Le regioni, come è noto, hanno reagito minacciando altre tasse e altri tagli ai servizi e dopo un inconcludente incontro con il governo, stanno cercando altre soluzioni. Ma trovare altre soluzioni e qui entriamo nel pieno del paradosso significa che gli sprechi di cui parla il governo non si toccano e che i tagli saranno scaricati altrove.

La nozione di «spreco» oggi quindi sta assumendo una valenza politica senza precedenti: esce dai luoghi della descrizione e della denuncia in cui era confinata (Corte dei Conti, Nas, guardia di finanza, Agenas, media) ed entra in quelli delle responsabilità di governo come un grande problema di moralità pubblica.

Ammettere l’esistenza degli sprechi è come dire che una parte della spesa sanitaria è immorale, che l’immoralità non è rifinanziabile, che nessuna difesa è possibile se il finanziamento è indistinto.

Con questi presupposti, se i tagli sono impiegati per combattere l’immoralità pubblica acquisiscono paradossalmente una utilità pubblica.

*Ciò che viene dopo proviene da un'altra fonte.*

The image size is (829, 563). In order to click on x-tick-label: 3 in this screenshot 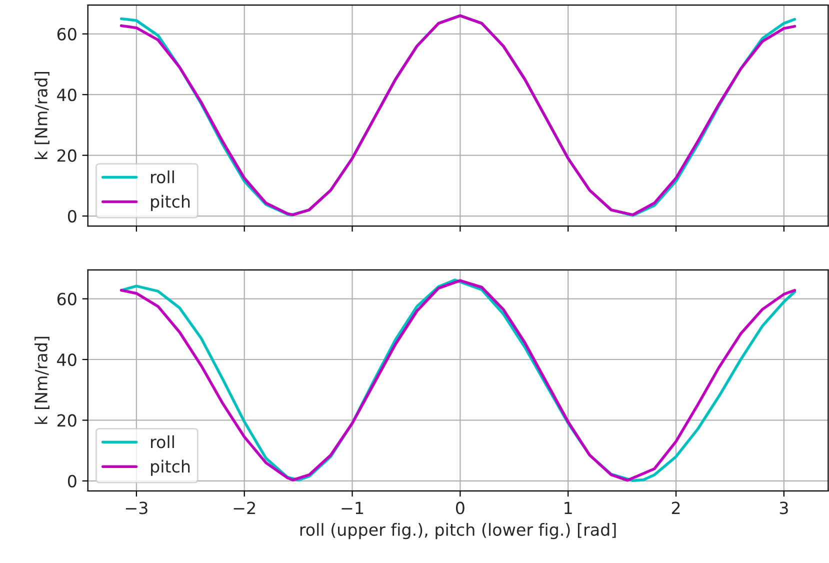, I will do `click(784, 508)`.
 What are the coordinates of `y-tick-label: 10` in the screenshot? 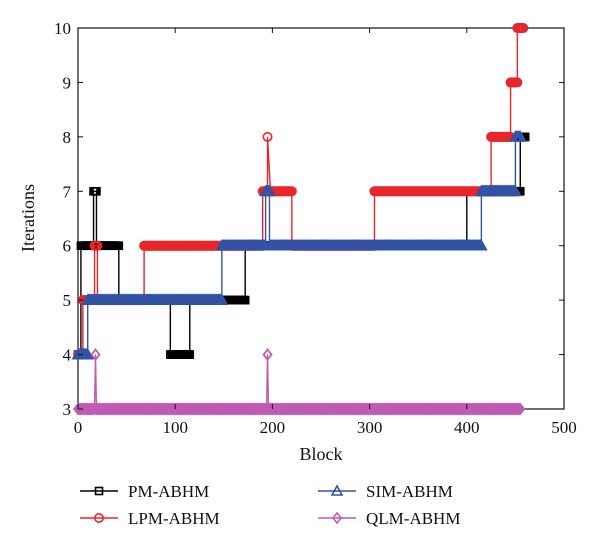 It's located at (62, 28).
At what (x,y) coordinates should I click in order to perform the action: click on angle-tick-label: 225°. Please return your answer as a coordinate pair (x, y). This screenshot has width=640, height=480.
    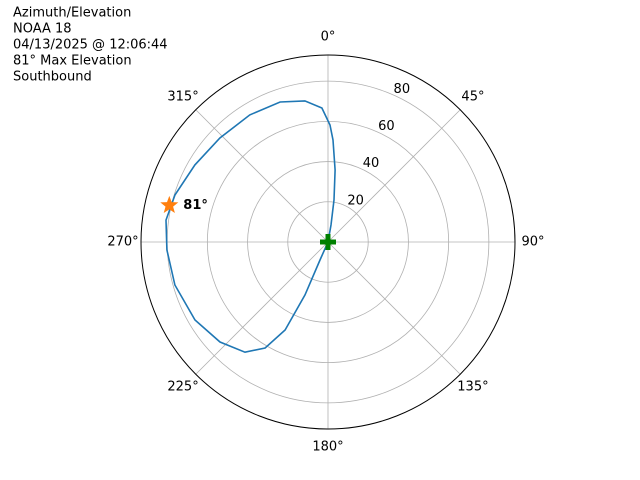
    Looking at the image, I should click on (182, 386).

Ne consegue che è doppiamente immorale che per difendere gli sprechi si riducano i diritti delle persone. Per le regioni questo teorema è letale, per cui non meraviglia se esse, spalleggiate da compiacenti economisti sanitari, stanno facendo di tutto per spostare il tiro dagli sprechi su nuovi ticket da imporre alle persone e sul ridimensionamento delle tutele di diritto (Lea).

Ma perché dopo anni di aziendalismo, di efficientismo, di marginalismo, le regioni sono così contrarie all’abolizione degli sprechi ? Gli sprechi non sono semplicemente delle spese poco accorte ma sono i prodotti tossici del malgoverno regionale, eliminare gli sprechi quindi non è una semplice operazione di buona amministrazione ma è ribaltare i modi di fare politica, cioè dipanare i viluppi che intrecciano sanità e gestione, sanità e malaffare, ecc.

Gli sprechi appartengono ad un genere di immoralità pubblica che si articola in tante specie e tanti tipi di immoralità e che vanno dalle famose siringhe alle mazzette per rinnovare le convenzioni con il privato ai servizi creati per i raccomandati fino a giungere a interi ospedali creati esclusivamente per interessi politici.

Gli sprechi in tutti questi anni hanno finanziato il consenso politico, le clientele, il voto di scambio, la lottizzazione. Per le regioni quindi fare la guerra agli sprechi sarebbe come darsi la zappa sui piedi.
La prova di ciò è proprio nel «patto per la salute» sottoscritto questa estate, dove si parla di spending review ma non di lotta agli sprechi. In tutti questi anni le regioni per risparmiare non sono intervenute sugli sprechi ma sui redditi delle persone con i ticket, sui servizi con ogni tipo di restrizioni, sulle tutele delle persone, sul numero di posti letto ecc.. Oggi le regioni sono spinte verso soluzioni contro-riformatrici cioè verso l’universalismo selettivo tanto caro ad assicurazioni e mutue.

Per la prima volta le ragioni della immoralità pubblica rischiano di saldarsi con quelle della speculazione finanziaria. Regioni e assicurazioni oggi hanno paradossalmente gli stessi interessi.
Chiediamo alla ministra Lorenzin e al governo: cosa intendono fare per proteggere la nostra sanità pubblica dall’immoralità e dalla speculazione?